Working data -

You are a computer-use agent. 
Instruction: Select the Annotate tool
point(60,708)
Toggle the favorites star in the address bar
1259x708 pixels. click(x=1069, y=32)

Task directions -
Can you reproduce every line of the records above word for word, with nothing changed?

Answer in full -
You are a computer-use agent. 
Instruction: Select the Annotate tool
point(60,708)
Toggle the favorites star in the address bar
1259x708 pixels. click(x=1069, y=32)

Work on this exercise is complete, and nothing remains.